Exercise directions ::
Spot each line in the data below containing "click" and copy it.

==== Data for the task ====

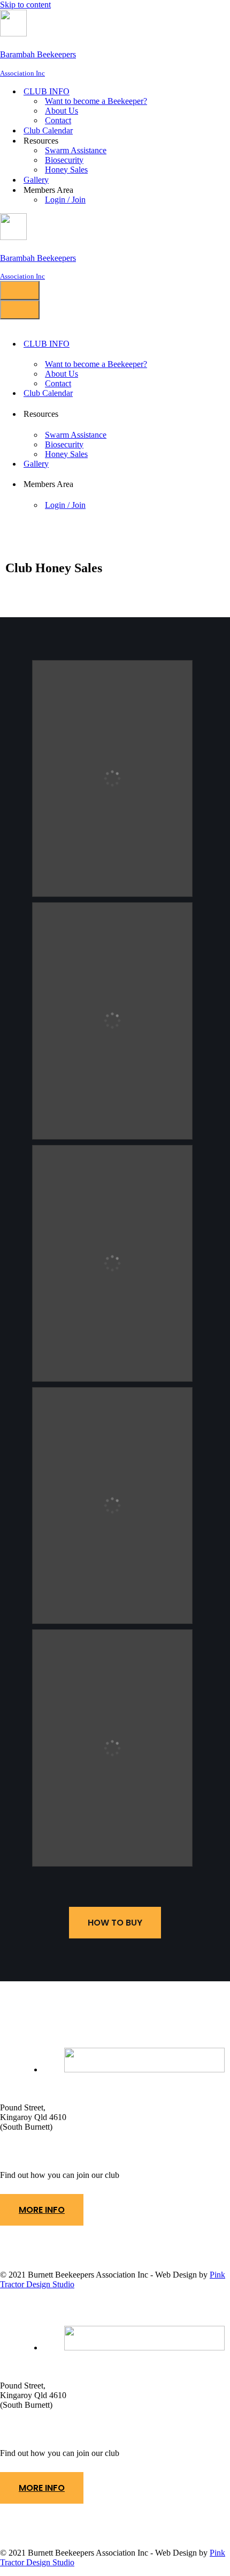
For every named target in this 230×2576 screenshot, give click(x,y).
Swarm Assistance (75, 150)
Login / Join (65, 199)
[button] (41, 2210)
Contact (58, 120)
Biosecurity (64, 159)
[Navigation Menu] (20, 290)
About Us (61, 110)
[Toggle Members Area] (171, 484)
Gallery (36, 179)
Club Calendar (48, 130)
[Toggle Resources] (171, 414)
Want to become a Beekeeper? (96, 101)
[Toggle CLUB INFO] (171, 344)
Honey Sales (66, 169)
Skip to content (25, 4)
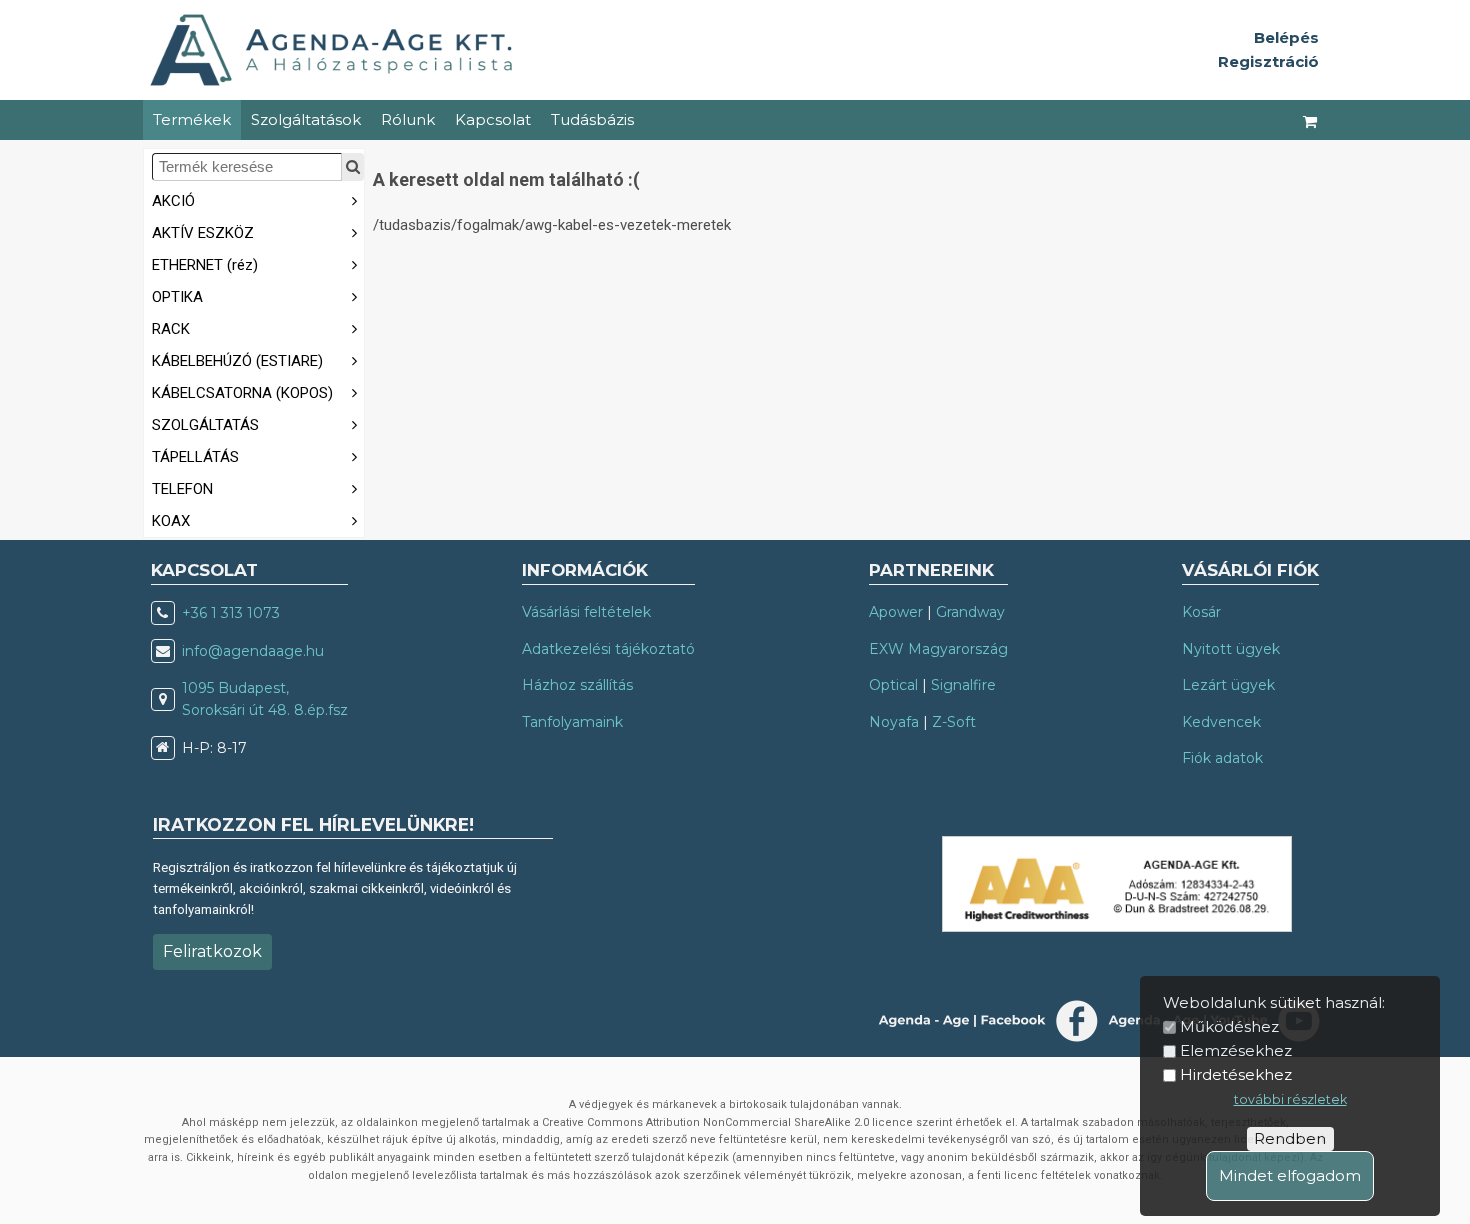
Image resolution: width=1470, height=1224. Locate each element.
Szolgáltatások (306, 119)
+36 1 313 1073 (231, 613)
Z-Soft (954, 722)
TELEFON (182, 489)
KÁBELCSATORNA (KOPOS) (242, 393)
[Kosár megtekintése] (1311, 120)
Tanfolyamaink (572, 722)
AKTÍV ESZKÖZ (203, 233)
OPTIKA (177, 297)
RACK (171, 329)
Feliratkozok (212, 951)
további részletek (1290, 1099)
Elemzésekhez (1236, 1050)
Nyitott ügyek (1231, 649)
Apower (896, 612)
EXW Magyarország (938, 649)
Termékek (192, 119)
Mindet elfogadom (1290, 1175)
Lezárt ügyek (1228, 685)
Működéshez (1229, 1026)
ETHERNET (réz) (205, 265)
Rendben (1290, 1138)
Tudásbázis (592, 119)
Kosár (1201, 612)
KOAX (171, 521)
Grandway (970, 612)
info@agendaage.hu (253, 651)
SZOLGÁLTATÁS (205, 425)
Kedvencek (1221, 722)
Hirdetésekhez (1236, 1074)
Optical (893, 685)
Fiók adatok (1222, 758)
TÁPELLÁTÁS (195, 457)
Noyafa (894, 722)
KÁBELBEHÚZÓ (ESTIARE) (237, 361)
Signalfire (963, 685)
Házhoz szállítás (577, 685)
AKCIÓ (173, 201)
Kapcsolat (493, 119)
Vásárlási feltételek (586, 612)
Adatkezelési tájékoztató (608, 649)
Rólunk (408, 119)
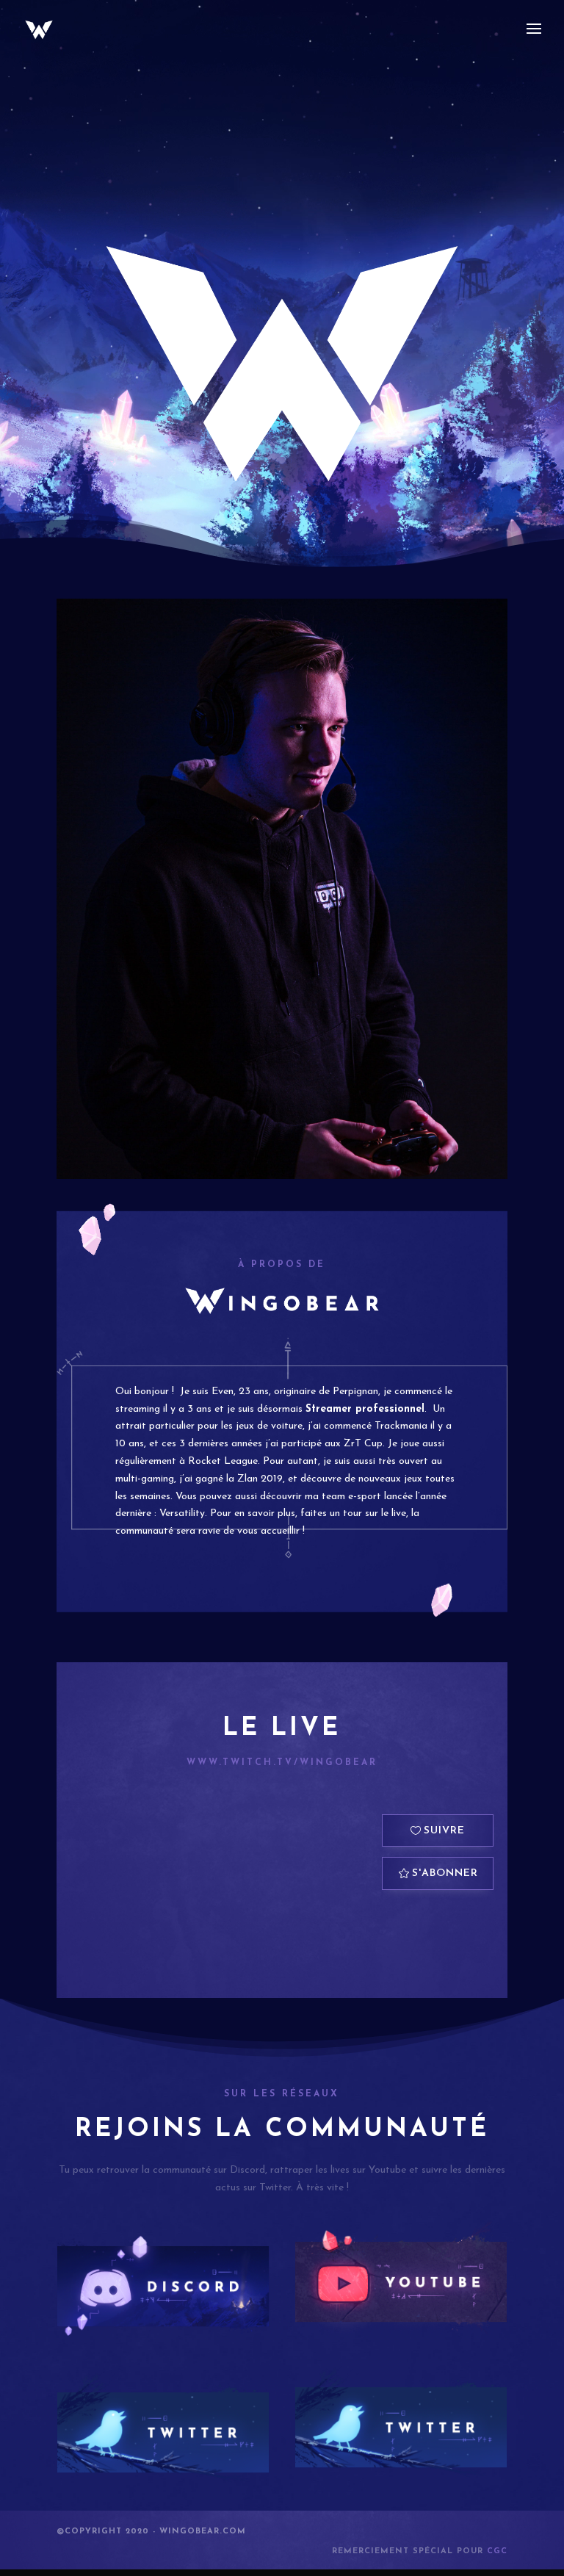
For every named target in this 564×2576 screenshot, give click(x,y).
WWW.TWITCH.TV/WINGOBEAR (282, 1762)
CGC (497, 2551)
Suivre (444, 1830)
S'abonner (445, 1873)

====

The answer ::
For every named target in this 230×2576 screenshot, give click(x,y).
For every named target in this 564×2576 screenshot, give click(x,y).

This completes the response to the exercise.